Strong rains expected in Argentina's upcoming 2017-18 crop year are expected to benefit key soy, wheat and corn crops while farmers stay alert for floods that put 1 million hectares out of production last season, local meteorologists said on Tuesday. The government has estimated that 750,000 hectares of soybeans and 250,000 hectares of corn, the country two main cash crops, were lost due to bad weather in the 2016-17 season.
"It looks like it's going to be another wet (southern Hemisphere) fall, with storm-related risks," said Eduardo Sierra, climate consultant with the Buenos Aires Grains Exchange.
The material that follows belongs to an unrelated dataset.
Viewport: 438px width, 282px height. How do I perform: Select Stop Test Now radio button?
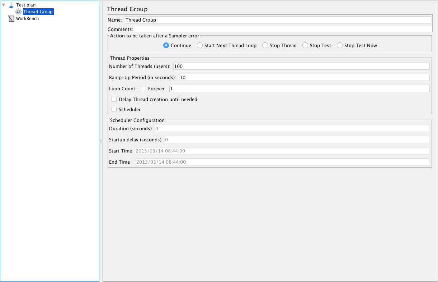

The exchange has a 56.5 million tonne estimate for the 2016-17 soy harvest, which usually goes from March to June. The unusually strong storms that pelted Argentina's Pampas farm belt during the growing season helped boost yields in some areas while washing out others, the exchange says.
Argentina is the world's top exporter of soybean livestock feed as well as a major corn and wheat supplier. Wheat is the first of the three crops to be planted in Argentina each year, with sowing set to start this month. Then comes corn sowing in September and soy planting in October.
"Wheat sowing will start without any problems, and I'd say that there's already enough ground moisture to last through the winter," said German Heinzenknecht, meteorologist at the CAA Applied Climatology Consultancy. In May and June there is a good chance that Argentina will get more than average rainfall, said Natalia Gattinoni, agro-meteorologist with the government's Weather and Water Institute.